Che la pena alternativa al carcere sia sempre più realtà

Un ragazzo di soli 24 anni morto in carcere a causa della tossicodipendenza. A lasciarlo esanime il gas di un fornelletto da campo, ma ancor più forse la disperazione per una vita che non sapeva più come affrontare. Secondo quanto riportato dal Corriere Fiorentino era deluso per una sentenza che gli avrebbe negato la speranza di entrare a San Patrignano. Purtroppo in comunità non ci è mai pervenuta la sua richiesta, ma questo non significa  che non avesse realmente richiesto a qualcuno di poter usufruire di questa possibilità.

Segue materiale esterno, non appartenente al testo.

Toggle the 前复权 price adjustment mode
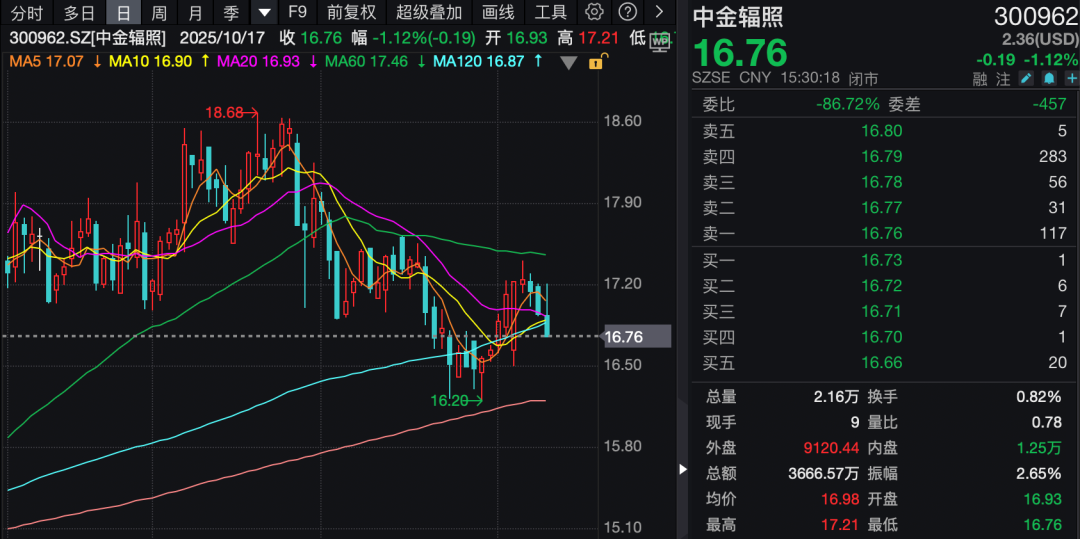The image size is (1080, 539). (x=352, y=13)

Dal 1988 abbiamo accolto oltre 3.600 persone in regime di arresti domiciliari e di affidamento in prova ai servizi sociali, sostituendo più di 4.000 anni di carcere in percorsi riabilitativi orientati al pieno recupero e al reinserimento sociale e lavorativo. Nessuno sconto di pena per questi ragazzi, solo una modalità differente di affrontare la detenzione, trasformandola in opportunità, cioè in un percorso di recupero che li aiuti a ritrovare il piacere per la vita. Purtroppo non è sempre così facile per i detenuti tossicodipendenti accedere a tali percorsi, costretti a tanti incartamenti e ad una burocrazia a volte troppo lenta. Noi come comunità cerchiamo di essere quanto più tempestivi e ci auguriamo possano esserlo sempre più anche tutte le altre figure chiamate in causa, con l’obiettivo comune di ridare speranza a quanti più ragazzi tossicodipendenti che sono inciampati nella legge proprio a causa della loro condizione.